The first wave of the tsunami to hit the Washington Coast measured 1.6 feet at La Push and about half a foot at Neah Bay and Port Angeles, according to the National Weather Service.
Tsunami Adisory Remains in Effect
Science and Operations officer Kirby Cook says the tsunami advisory is still in effect for the Washington Coast and more waves could be on the way. Cook says more waves are landing in California and that means Washington and Oregon can expect more as well.
The waves were triggered by an 8.9-magnitude earthquake in Japan.
Cook says the advisory will remain in effect until the tsunami center in Alaska calls it off. Waves on the Washington Coast were not significantly different from usual on Friday morning after a massive earthquake in Japan.
The Washington Coast was under a tsunami advisory and residents had been urged to evacuate.
First Waves Reported on Southern Oregon Coast
The first tsunami waves created by the earthquake reached the U.S. mainland along the Oregon coast Friday morning.
Geophysicist Gerard Fryer at the Pacific Tsunami Warning Center in Honolulu says high water reached Port Orford, Ore., about 7:30 a.m.
Officials along the coast activated warning sirens hours earlier to alert people to leave low-lying areas.
The National Weather Service says some of the biggest waves of between 6 and 7 feet were expected to hit near Crescent City, Calif.
People in coastal of Oregon, California and Washington evacuated ahead of the waves Friday.
In Alaska, the tsunami caused a wave just over 5 feet at Shemya in the Aleutian Islands 1,200 miles southwest of Anchorage.

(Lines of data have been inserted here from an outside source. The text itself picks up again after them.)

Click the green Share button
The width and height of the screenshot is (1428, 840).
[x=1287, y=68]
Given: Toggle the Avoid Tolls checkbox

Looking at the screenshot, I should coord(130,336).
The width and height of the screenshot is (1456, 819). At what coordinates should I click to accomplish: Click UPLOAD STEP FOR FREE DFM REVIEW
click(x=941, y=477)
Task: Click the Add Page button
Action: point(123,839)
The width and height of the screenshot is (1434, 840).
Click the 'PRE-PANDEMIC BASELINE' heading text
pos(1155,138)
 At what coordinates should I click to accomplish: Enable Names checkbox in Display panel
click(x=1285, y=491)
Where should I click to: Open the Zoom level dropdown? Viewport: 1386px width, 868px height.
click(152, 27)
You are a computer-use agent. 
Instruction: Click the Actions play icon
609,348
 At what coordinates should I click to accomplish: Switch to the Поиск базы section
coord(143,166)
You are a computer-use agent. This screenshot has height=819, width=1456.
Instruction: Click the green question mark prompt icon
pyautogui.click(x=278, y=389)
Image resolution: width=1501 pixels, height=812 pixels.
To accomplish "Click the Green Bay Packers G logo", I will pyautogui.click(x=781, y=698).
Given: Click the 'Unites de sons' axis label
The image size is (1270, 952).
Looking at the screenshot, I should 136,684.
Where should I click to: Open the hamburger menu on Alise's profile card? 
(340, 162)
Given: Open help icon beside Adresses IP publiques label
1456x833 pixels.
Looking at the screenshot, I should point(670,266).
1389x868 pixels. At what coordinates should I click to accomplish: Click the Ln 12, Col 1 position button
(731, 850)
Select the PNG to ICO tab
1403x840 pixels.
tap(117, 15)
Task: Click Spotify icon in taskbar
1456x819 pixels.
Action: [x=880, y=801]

Evacuations in Parts of Pacific, Grays Harbor Counties
During the advisory, residents around Moclips, Pacific Beach, Iron Springs and Taholah who live close to the ocean were asked to move to higher ground, the Grays Harbor Emergency Management agency said.
In Pacific County, people in Long Beach, Ocean Park and Ilwaco were also advised to evacuate to higher ground. The county used its reverse 911 system as part of the evacuation warning process.